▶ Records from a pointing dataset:
══════

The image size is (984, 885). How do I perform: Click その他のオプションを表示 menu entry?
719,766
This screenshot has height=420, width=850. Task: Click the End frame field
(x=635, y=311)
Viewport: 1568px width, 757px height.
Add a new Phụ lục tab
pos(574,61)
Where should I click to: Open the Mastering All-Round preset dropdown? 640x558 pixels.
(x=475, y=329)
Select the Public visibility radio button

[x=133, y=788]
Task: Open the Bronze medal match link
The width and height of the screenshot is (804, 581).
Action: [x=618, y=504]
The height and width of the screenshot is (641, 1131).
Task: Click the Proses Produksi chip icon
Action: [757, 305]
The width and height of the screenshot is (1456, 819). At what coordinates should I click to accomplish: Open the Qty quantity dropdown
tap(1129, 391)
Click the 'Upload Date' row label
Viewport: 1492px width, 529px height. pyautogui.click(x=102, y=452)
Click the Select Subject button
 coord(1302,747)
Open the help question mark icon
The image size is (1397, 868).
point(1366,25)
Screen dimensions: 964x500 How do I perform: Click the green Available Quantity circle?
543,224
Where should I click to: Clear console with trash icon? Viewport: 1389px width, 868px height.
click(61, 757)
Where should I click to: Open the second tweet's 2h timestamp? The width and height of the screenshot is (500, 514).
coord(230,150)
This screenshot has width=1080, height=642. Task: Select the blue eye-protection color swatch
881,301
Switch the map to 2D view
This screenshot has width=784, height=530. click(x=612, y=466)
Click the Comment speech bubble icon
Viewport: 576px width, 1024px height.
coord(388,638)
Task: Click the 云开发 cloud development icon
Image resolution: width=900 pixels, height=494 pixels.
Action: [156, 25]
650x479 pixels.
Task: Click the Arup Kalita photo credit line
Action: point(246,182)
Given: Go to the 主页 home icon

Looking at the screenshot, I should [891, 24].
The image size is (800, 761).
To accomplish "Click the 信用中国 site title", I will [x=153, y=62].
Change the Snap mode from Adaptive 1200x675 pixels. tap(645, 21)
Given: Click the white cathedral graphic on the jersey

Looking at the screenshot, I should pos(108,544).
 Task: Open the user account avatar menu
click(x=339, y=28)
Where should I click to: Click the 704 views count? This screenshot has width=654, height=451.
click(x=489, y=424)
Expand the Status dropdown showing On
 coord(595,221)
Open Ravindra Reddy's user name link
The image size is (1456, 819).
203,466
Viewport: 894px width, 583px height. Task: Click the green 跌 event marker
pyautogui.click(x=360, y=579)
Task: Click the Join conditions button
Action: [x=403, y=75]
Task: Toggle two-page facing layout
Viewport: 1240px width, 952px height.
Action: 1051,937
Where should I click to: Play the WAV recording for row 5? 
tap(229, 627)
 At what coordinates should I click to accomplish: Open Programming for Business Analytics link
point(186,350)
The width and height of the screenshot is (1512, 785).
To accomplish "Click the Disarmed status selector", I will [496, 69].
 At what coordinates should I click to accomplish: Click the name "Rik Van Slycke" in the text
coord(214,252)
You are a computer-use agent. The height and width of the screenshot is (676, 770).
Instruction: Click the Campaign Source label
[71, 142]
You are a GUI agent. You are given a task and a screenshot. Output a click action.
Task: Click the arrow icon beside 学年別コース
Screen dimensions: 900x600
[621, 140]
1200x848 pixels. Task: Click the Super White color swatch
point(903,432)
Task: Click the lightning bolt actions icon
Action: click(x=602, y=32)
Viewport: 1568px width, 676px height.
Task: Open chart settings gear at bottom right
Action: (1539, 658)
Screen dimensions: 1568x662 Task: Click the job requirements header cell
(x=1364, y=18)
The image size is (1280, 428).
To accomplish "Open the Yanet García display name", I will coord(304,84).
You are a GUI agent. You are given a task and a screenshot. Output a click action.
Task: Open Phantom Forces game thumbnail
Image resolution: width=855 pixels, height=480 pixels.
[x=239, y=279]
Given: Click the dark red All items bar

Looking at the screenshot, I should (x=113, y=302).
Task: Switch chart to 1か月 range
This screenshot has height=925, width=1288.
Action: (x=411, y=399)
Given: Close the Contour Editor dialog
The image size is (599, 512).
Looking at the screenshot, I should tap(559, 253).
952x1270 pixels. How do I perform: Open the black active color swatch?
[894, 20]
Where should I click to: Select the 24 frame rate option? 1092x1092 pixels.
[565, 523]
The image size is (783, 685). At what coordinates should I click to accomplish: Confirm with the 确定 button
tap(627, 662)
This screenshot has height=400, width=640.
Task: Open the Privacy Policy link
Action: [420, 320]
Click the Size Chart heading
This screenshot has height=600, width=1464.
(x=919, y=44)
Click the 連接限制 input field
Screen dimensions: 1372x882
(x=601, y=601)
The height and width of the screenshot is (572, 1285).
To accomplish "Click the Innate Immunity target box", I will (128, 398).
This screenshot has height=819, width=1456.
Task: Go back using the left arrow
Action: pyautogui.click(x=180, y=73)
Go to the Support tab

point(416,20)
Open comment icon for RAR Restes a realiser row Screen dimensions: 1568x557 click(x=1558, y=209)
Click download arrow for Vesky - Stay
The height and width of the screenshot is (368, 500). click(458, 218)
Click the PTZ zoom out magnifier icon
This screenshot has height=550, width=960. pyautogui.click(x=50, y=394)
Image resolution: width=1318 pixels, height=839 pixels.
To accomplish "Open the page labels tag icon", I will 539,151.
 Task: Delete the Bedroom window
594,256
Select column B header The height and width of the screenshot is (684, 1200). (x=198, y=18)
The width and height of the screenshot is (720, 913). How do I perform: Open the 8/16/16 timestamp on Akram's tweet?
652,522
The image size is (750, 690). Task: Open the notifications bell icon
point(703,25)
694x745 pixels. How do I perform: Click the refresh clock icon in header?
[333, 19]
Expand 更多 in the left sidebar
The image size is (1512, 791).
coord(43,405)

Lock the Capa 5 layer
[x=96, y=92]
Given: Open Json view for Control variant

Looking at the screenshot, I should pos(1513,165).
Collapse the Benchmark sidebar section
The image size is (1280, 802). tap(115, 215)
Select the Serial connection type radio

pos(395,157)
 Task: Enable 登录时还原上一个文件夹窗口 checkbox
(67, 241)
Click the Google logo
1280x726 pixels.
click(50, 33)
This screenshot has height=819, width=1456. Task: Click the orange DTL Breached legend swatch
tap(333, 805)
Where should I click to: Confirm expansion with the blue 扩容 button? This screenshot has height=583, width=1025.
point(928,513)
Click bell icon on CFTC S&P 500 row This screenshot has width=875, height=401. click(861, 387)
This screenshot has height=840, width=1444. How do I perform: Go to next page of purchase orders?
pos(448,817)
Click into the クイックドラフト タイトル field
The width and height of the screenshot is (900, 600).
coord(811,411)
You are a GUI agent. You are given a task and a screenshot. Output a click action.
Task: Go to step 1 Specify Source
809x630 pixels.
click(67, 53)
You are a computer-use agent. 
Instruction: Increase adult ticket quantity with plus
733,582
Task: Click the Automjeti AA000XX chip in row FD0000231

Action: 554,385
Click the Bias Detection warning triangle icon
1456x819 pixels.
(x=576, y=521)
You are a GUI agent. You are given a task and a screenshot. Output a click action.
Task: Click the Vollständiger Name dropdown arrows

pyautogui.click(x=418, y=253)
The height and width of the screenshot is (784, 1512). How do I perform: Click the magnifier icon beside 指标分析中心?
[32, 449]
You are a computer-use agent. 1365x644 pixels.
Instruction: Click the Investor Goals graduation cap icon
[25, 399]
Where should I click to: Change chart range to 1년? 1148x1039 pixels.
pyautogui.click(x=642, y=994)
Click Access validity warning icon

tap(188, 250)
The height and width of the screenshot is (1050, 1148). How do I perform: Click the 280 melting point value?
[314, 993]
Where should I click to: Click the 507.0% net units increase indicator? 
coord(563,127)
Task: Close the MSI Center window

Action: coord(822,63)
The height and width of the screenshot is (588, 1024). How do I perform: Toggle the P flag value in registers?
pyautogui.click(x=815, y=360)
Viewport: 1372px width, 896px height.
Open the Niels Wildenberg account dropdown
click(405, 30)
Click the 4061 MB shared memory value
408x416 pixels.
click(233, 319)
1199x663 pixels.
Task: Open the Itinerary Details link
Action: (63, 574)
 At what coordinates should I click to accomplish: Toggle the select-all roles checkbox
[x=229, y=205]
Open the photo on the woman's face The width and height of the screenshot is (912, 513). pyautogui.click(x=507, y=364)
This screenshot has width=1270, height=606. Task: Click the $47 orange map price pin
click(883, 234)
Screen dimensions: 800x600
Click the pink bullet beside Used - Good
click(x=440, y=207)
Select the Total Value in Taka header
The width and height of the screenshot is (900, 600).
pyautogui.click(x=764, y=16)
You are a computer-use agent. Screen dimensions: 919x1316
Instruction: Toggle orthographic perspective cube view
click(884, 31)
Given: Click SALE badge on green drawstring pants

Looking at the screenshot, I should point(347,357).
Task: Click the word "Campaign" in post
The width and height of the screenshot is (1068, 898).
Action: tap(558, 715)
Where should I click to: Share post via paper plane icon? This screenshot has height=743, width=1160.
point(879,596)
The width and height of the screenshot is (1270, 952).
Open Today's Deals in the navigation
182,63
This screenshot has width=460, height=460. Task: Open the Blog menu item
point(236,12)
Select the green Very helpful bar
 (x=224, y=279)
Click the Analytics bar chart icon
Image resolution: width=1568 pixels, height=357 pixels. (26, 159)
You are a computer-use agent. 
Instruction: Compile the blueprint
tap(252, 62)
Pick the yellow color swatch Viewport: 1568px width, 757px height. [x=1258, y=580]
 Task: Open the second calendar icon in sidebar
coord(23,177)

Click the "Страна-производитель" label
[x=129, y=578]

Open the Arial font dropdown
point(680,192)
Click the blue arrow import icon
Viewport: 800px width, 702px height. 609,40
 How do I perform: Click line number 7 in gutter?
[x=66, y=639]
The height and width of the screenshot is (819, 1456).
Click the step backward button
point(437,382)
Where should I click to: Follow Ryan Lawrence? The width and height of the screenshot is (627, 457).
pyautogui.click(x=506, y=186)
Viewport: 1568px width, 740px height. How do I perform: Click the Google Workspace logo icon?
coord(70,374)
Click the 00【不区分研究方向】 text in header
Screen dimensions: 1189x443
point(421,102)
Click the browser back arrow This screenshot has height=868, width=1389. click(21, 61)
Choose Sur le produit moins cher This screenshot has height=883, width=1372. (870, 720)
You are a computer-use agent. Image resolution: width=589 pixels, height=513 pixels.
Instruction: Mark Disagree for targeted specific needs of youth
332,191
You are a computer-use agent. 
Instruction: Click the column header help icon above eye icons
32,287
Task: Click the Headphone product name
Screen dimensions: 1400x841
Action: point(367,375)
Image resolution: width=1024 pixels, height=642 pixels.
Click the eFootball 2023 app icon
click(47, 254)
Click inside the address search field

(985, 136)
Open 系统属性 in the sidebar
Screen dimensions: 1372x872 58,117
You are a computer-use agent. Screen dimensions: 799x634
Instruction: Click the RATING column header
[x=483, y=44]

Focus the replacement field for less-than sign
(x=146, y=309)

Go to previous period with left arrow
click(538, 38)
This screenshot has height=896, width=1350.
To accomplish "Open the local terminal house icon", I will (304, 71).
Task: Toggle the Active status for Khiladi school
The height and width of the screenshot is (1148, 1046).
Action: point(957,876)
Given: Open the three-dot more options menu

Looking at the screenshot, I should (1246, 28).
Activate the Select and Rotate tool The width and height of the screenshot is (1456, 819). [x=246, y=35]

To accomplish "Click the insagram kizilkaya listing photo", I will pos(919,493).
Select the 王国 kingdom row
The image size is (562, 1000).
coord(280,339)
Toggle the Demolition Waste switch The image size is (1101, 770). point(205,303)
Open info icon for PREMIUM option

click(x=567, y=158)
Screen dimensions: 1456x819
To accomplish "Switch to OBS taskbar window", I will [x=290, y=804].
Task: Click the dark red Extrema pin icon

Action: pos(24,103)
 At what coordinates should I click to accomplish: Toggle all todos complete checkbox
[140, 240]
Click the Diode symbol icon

══════

▶ YOUR INSTRUCTIONS:
Change "Instruction" to "Directive" in the part that opens with the line containing "You are a computer-use agent. Screen dimensions: 919x1316" and closes with the line containing "point(680,192)", and reproduce only those lines with nothing else altered.

▶ OUTPUT OF THE EXERCISE:
You are a computer-use agent. Screen dimensions: 919x1316
Directive: Toggle orthographic perspective cube view
click(884, 31)
Given: Click SALE badge on green drawstring pants

Looking at the screenshot, I should point(347,357).
Task: Click the word "Campaign" in post
The width and height of the screenshot is (1068, 898).
Action: tap(558, 715)
Where should I click to: Share post via paper plane icon? This screenshot has height=743, width=1160.
point(879,596)
The width and height of the screenshot is (1270, 952).
Open Today's Deals in the navigation
182,63
This screenshot has width=460, height=460. Task: Open the Blog menu item
point(236,12)
Select the green Very helpful bar
 (x=224, y=279)
Click the Analytics bar chart icon
Image resolution: width=1568 pixels, height=357 pixels. (26, 159)
You are a computer-use agent. 
Directive: Compile the blueprint
tap(252, 62)
Pick the yellow color swatch Viewport: 1568px width, 757px height. [x=1258, y=580]
 Task: Open the second calendar icon in sidebar
coord(23,177)

Click the "Страна-производитель" label
[x=129, y=578]

Open the Arial font dropdown
point(680,192)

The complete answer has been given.